Selamat jalan guruku, selamat jalan Pak Christophorus Daniel Ino Yuwono. Perjalanan belum berakhir ketika kau tiada. Dan memang sebenarnya kau tidak benar-benar tiada, karena semangatmu belajar dan mengajar selalu ada di hatiku, di hati kami, para muridmu.

ps: sumber foto dari blog Pak Bukik disini dan disini

7 comments:

  1. Barusan aku juga kepikiran mau nulis yang berkaitan dengan Pak Ino. tapi akhirnya terpana baca wasiat terakhirnya di Blog Mas Bukik

    Oh iya di foto itu disebelah Pak Ino kalao gak salah Dik Pendi ya(Prof Dr Fendi Suhariadi)

    ReplyDelete
    Replies
    1. sampeyan kok berani2nya manggil "dik Pendi" mas? :p
      iya, itu Prof. Fendy, mas. Kok kenal? Gaulnya kebangetan deh. Apa pernah diajar beliau dulu di MM?

      Delete
  2. wah luar biasa dosen yang satu ini.. saya sudah blogwalking dan baca banyak sekali tentang beliau.. Luar biasa.. bersyukur dirimu bisa di ajar orang sekaliber dia... semoga suatu hari dirimu bisa menyelesaikan membaca buku karya Paulo Coelho... saya suka sekali novel karya dia.. koleksi lengkap... yag terbaru Aleph...

    ReplyDelete
    Replies
    1. iya, saya bersyukur. amiiinn :)
      Brida doang yang udah aku baca mas.
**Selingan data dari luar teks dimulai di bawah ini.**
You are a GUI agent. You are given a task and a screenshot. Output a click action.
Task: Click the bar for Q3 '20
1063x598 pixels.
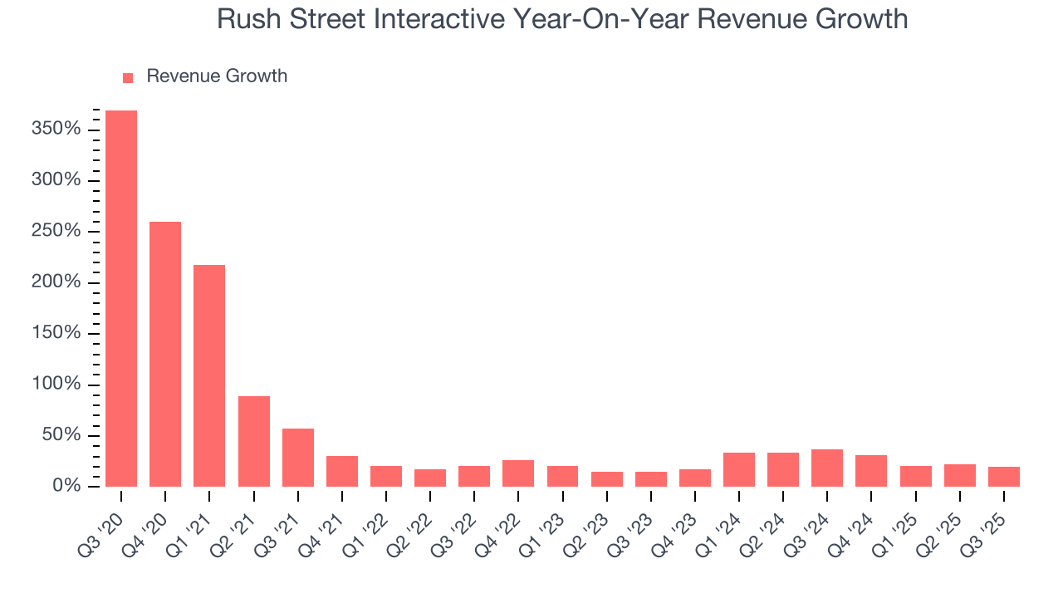pos(121,298)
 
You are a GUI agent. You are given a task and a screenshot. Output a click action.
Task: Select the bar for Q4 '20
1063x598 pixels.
pos(165,354)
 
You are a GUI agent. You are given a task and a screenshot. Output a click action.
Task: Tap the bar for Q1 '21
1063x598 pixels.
pos(209,375)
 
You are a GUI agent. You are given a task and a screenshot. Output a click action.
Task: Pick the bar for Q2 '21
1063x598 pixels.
pos(254,441)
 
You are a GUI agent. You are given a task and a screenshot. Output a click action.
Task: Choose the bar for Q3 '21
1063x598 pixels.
pos(298,458)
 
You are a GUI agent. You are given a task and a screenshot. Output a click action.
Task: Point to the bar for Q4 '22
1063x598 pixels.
pos(518,473)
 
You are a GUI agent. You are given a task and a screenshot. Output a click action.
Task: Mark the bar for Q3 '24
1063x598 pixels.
pos(827,468)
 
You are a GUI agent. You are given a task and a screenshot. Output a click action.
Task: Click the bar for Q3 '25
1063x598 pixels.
pos(1004,477)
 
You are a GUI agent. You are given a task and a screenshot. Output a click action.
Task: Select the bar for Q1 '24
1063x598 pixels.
pos(739,469)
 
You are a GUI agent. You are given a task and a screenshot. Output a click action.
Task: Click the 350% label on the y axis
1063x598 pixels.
pos(57,130)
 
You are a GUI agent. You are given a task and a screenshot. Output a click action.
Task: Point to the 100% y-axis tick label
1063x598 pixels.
pos(57,385)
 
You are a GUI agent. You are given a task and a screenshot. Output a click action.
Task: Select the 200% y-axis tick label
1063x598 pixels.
pos(57,282)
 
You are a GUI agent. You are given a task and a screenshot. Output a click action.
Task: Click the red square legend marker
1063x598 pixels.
pos(128,78)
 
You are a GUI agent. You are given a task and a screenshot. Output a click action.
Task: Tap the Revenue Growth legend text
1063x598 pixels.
pos(217,76)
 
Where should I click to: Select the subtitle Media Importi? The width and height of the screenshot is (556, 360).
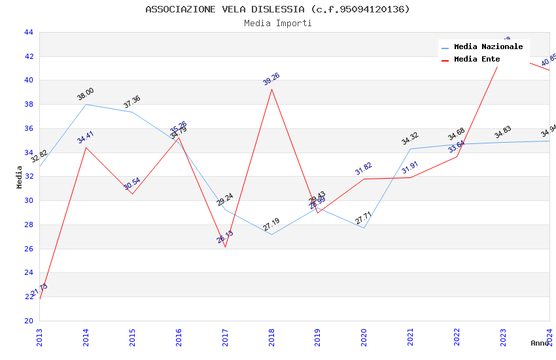point(277,23)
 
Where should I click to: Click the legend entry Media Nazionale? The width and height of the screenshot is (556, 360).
point(488,47)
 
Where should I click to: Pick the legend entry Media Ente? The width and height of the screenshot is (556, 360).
point(477,60)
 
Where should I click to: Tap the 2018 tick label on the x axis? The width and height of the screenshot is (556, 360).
point(271,338)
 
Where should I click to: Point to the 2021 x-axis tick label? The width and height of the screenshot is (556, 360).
point(411,338)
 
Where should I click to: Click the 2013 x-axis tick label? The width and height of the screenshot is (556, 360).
point(40,338)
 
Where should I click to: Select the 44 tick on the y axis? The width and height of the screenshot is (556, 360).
point(28,32)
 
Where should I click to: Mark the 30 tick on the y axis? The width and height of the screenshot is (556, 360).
point(28,201)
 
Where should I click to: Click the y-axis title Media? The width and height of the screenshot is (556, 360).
point(20,177)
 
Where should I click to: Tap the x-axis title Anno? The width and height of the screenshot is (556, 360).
point(540,343)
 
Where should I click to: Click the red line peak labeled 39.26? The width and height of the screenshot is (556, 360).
point(271,89)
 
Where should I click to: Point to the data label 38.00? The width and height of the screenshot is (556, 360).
point(86,94)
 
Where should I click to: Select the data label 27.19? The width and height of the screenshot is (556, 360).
point(271,225)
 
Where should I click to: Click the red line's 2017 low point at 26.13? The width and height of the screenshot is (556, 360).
point(225,247)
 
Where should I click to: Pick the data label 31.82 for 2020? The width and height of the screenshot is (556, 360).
point(364,168)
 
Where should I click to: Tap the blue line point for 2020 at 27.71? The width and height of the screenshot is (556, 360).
point(364,228)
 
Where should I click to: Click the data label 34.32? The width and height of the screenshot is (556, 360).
point(410,139)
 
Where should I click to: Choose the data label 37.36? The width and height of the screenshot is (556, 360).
point(132,102)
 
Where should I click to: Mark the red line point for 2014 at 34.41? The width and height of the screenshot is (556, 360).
point(86,147)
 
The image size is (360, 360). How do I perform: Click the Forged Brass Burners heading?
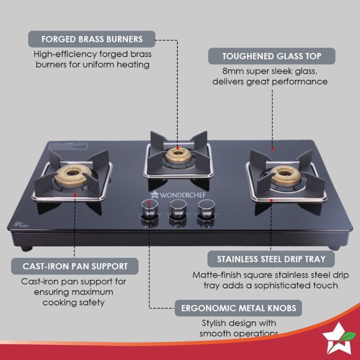(x=92, y=39)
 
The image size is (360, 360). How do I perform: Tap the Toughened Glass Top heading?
(x=271, y=56)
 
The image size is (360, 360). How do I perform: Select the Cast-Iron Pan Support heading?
(x=75, y=266)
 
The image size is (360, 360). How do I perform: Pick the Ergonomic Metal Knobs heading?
(x=238, y=309)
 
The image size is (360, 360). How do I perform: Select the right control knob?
(x=204, y=208)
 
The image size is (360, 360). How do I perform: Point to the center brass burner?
(x=177, y=154)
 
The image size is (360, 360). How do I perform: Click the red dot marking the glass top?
(x=273, y=148)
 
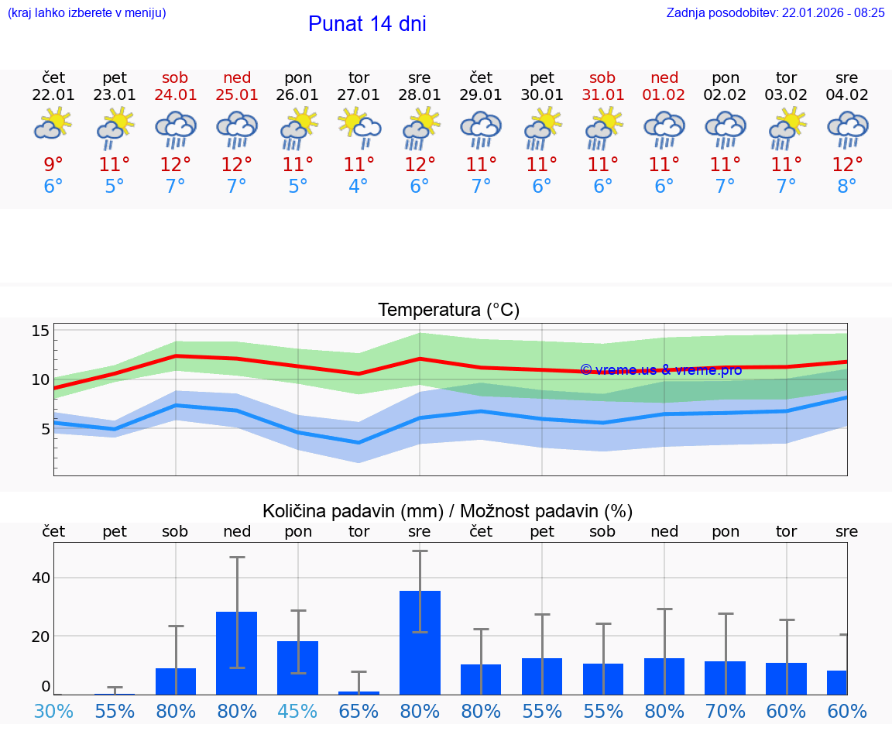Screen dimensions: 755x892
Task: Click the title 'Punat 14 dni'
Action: tap(367, 24)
Pada dasarnya memang gak suka novel yang berat2 sih ya :( *selera*

      Delete
  3. Duhh terharu bacanya. Selamat datang Pak Ino...
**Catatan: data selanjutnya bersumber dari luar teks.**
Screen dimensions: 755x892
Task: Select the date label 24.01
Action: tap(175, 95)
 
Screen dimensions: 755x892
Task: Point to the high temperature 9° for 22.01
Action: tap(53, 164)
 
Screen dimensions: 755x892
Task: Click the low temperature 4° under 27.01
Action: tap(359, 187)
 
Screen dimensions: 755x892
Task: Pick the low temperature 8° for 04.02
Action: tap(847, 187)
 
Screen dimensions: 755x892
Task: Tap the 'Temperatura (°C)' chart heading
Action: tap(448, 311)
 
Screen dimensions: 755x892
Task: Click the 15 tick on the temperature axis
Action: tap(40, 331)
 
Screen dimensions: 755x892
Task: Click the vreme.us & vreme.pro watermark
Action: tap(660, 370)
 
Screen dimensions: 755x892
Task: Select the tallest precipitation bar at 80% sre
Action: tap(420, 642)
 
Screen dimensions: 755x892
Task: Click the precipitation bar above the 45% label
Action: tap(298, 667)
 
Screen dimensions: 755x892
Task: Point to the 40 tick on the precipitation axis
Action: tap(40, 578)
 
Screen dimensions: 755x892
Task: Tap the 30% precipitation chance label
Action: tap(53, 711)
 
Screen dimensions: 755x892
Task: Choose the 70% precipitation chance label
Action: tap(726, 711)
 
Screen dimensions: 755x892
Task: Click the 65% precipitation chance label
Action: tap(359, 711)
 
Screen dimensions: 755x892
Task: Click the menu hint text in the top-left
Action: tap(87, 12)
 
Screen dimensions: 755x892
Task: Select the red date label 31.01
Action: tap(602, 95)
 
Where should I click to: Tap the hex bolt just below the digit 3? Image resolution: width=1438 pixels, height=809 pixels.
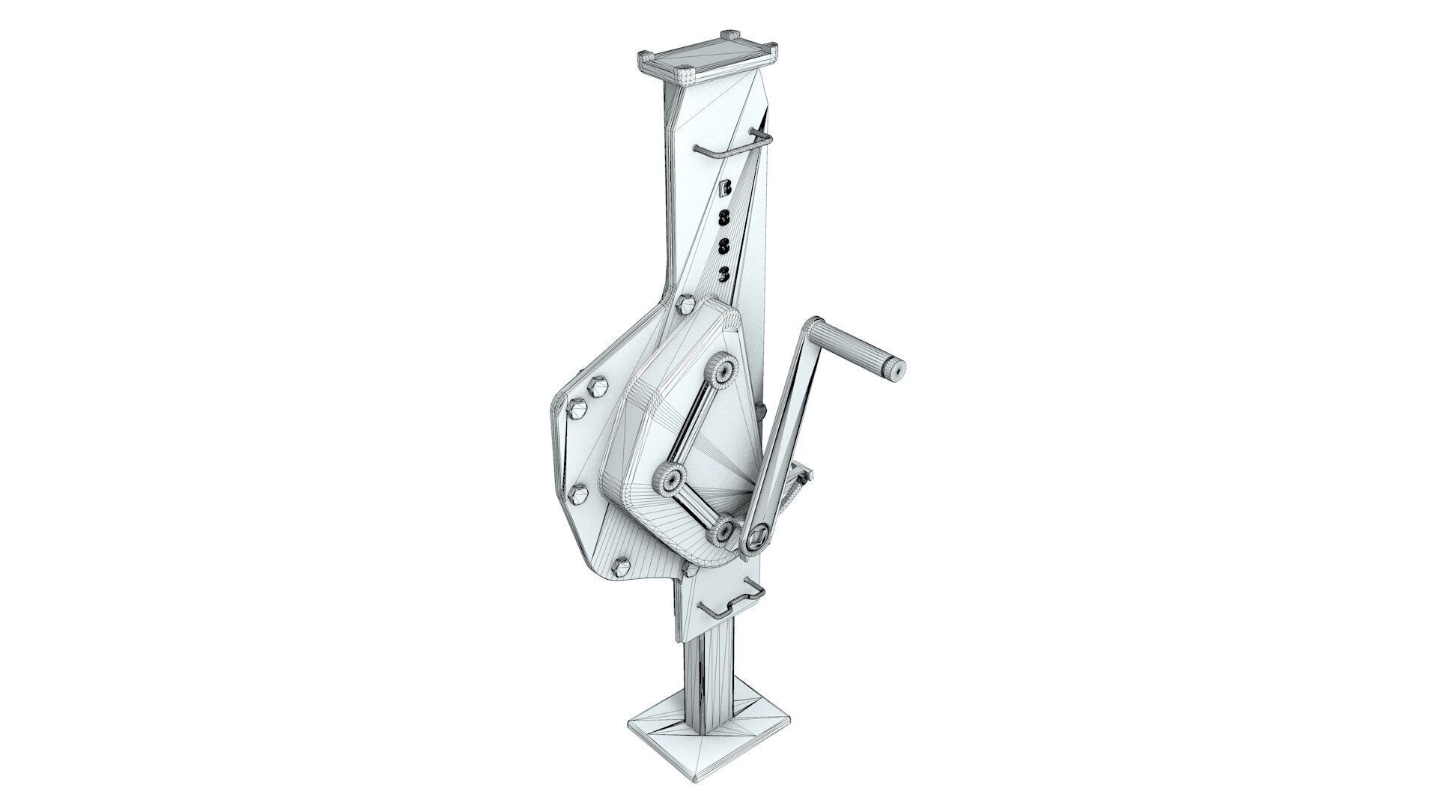coord(685,306)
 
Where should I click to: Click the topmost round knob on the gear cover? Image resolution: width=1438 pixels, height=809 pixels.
coord(723,372)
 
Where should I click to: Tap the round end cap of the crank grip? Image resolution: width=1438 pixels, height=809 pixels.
coord(895,369)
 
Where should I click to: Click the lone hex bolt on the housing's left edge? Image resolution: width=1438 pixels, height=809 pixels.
coord(579,494)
    Di setiap kampus memang selalu ada ya dosen yang bikin takut kalau diuji beliau, hehehe. Termasuk bikin takut sama dosen kalau dibimbing sama dosen yang sangat detail dan teliti. Hehehe.

    ReplyDelete
    Replies
    1. yak betul, Pak Ino adalah dosen killer :) Bisa dijelaskan maksud "selamat datang"nya itu apa mas?